[WORK ITEM] Set down every entry again, exactly as it appears.

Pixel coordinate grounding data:
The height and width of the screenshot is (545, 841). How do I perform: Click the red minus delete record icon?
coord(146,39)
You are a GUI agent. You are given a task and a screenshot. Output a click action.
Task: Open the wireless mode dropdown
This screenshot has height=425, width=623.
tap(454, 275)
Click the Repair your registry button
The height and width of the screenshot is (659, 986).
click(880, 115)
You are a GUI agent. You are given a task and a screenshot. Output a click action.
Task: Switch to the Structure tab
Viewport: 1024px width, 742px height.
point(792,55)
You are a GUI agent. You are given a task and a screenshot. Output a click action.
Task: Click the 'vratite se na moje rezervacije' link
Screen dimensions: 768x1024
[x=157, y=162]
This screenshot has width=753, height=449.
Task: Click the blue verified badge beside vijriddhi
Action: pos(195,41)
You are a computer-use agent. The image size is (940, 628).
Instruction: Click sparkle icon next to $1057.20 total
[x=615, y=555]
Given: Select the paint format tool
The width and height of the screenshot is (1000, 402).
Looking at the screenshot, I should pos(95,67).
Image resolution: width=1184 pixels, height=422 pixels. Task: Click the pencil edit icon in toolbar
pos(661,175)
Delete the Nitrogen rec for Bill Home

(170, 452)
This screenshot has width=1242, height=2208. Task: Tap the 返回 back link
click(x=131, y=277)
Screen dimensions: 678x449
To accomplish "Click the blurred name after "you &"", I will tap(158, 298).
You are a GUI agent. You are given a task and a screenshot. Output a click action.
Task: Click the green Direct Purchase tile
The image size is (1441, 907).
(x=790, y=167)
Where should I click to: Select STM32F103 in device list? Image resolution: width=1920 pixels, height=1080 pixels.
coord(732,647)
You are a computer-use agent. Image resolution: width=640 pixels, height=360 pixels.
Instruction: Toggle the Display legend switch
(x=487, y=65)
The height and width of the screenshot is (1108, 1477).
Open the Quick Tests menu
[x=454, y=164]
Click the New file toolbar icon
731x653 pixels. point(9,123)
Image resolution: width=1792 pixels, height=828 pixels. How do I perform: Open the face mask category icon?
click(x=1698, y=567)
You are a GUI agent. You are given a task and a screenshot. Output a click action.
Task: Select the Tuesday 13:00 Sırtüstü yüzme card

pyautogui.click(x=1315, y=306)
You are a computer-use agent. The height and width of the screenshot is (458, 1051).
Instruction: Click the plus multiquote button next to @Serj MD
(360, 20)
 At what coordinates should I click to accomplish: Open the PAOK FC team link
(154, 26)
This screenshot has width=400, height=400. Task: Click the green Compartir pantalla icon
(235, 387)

[EXERCISE OUTPUT]
The height and width of the screenshot is (545, 841). How do I perform: Click the red minus delete record icon?
coord(146,39)
You are a GUI agent. You are given a task and a screenshot. Output a click action.
Task: Open the wireless mode dropdown
This screenshot has height=425, width=623.
tap(454, 275)
Click the Repair your registry button
The height and width of the screenshot is (659, 986).
click(880, 115)
You are a GUI agent. You are given a task and a screenshot. Output a click action.
Task: Switch to the Structure tab
Viewport: 1024px width, 742px height.
point(792,55)
You are a GUI agent. You are given a task and a screenshot. Output a click action.
Task: Click the 'vratite se na moje rezervacije' link
Screen dimensions: 768x1024
[x=157, y=162]
This screenshot has width=753, height=449.
Task: Click the blue verified badge beside vijriddhi
Action: pos(195,41)
You are a computer-use agent. The image size is (940, 628).
Instruction: Click sparkle icon next to $1057.20 total
[x=615, y=555]
Given: Select the paint format tool
The width and height of the screenshot is (1000, 402).
Looking at the screenshot, I should pos(95,67).
Image resolution: width=1184 pixels, height=422 pixels. Task: Click the pencil edit icon in toolbar
pos(661,175)
Delete the Nitrogen rec for Bill Home

(170, 452)
This screenshot has width=1242, height=2208. Task: Tap the 返回 back link
click(x=131, y=277)
Screen dimensions: 678x449
To accomplish "Click the blurred name after "you &"", I will tap(158, 298).
You are a GUI agent. You are given a task and a screenshot. Output a click action.
Task: Click the green Direct Purchase tile
The image size is (1441, 907).
(x=790, y=167)
Where should I click to: Select STM32F103 in device list? Image resolution: width=1920 pixels, height=1080 pixels.
coord(732,647)
You are a computer-use agent. Image resolution: width=640 pixels, height=360 pixels.
Instruction: Toggle the Display legend switch
(x=487, y=65)
The height and width of the screenshot is (1108, 1477).
Open the Quick Tests menu
[x=454, y=164]
Click the New file toolbar icon
731x653 pixels. point(9,123)
Image resolution: width=1792 pixels, height=828 pixels. How do I perform: Open the face mask category icon?
click(x=1698, y=567)
You are a GUI agent. You are given a task and a screenshot. Output a click action.
Task: Select the Tuesday 13:00 Sırtüstü yüzme card

pyautogui.click(x=1315, y=306)
You are a computer-use agent. The height and width of the screenshot is (458, 1051).
Instruction: Click the plus multiquote button next to @Serj MD
(360, 20)
 At what coordinates should I click to accomplish: Open the PAOK FC team link
(154, 26)
This screenshot has width=400, height=400. Task: Click the green Compartir pantalla icon
(235, 387)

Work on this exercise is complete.